# Completely Nuking Threatening Asteroids, and Star Wars

Completely Nuking Threatening Asteroids, and Star Wars

Recently, simulations showed that blowing up a very large asteroid would only result in the asteroid reconstituting itself by gravitational attraction.  The asteroid only took hours to reconstitute itself.

We can put a constraint on this without using simulations by just calculating the gravitational potential energy which binds the asteroid together in units of megatons of TNT.  That would show what size nuclear explosions would be needed to totally break it apart such that its components reach escape velocity.

Oddly, while contemplating what to write about the continuing Star Wars series and its conflicts, I realize that this could also be applied to the presumptuousness of a Death Star.

The gravitational potential energy of a solid sphere of uniform density and mass M and radius R is:

U = (3/5) G M^2/R.

The mass M = (4/3) Pi R^3 d (g/cm^3), where d is the density number in g/cm^3.  The density d has three values for different sets of asteroids, d=(1.38, 2.71, and 5.32) for Carbonaceous asteroids, Rocky silicone based, and Metallic asteroids, respectivly.  With M^2, we will be using

d^2 = (1.90, 7.34, and 28.3), respectively.

A megaton of TNT equals 4.18 petajoules, or 4.18 x 10^15 joules.

Converting to the asteroid diameter D = 2R, and conveniently scaling that by 7 km, we get:

U = (0.168, 0.645, 2.45) (D/7 km)^5 megatons, for the Carbon, Silicon, and Metallic cases.

The power of D^5 come from:  three powers from each M, and divide by R.  This greatly scales up the megatonnage needed with increasing D to totally disintegrate the asteroid.

In terms of launching a nuclear weapon to an asteroid, a 1.2 megaton weapon was given as weighing 1,100 kg, or 1.2 tons.

The largest diameter near earth object on the JPL risk list at Sentry:  Earth Impact Monitoring, has a diameter of 1.3 km, a cumulative impact probability off 1.2e-4, and is not expected until 2880.  The next largest is 0.49 km.

Of course, the destructive power of an asteroid collision with earth involves the asteroid’s kinetic energy in the earth’s frame upon collision.

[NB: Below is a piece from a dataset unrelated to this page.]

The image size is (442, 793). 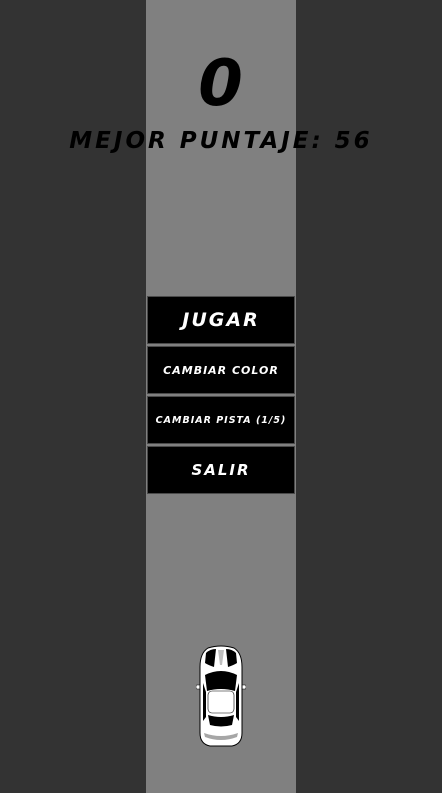 What do you see at coordinates (221, 84) in the screenshot?
I see `current-score: 0` at bounding box center [221, 84].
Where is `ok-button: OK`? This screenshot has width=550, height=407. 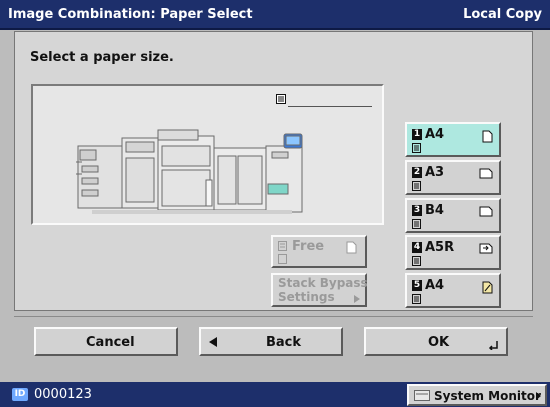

The Chicxulub impactor in Mexico which ended the age of the dinosaurs and 2/3 of life 65 million years ago was 11-81 km or 7-50 miles in diameter, with a mass of 1.0×10^15 to 4.6×10^17 kg, and was a rare carbonaceous chondrite.  Even at a 14 km diameter, the 0.168x (14/7)^2 = 0.168 x 32 = 5.4 megatons, would have required multiple simultaneous weapon hits.

The nearly mile-wide Meteor Crater in Arizona was made by only a 30-50 meter diameter iron asteroid, around 50,000 years ago.

The Tunguska event in 1908 was supposed to be an air explosion by a meteoroid of 50-190 meters in size.

The Chelyabinsk meteor of 2013 was about 20 meters in size.

The asteroid deflection strategy is considered the safest method, and at the sizes we are considering, they should now be detected at a great distance.  Still, we need a defensive preparation for such possibilities.

For the Death Star, we now know that the Earth is one of the lower range of masses for rocky planets.  If we take its radius R = 6,400 km, and density of d = 5.51 gm/cm^3, we get for its binding energy, using an intermediate result:

U=1.68 x 10^(-4) d^2 (R/km)^5 megatons,

U = 1.68 x 10^(-4) (5.51)^2 (6.4×10^3)^5 megatons,

U = 51.0×10^(-4)x10,737×10^15

U = 5.48 x 10^16 megatons to disintegrate an earth sized planet.

Clearly, the Death Star is not able to generate and hold that much energy, in order to release it in a few seconds.  Whew!

Another problem for the Death Star, is that instead of the momentum going like the square root of the energy in non-relativistic physics, in the relativity of electromagnetic radiation, momentum is linear in energy:  P=E/c.  So the Death Star firing radiation at the planet, is going to cause a massive recoil, probably breaking it apart.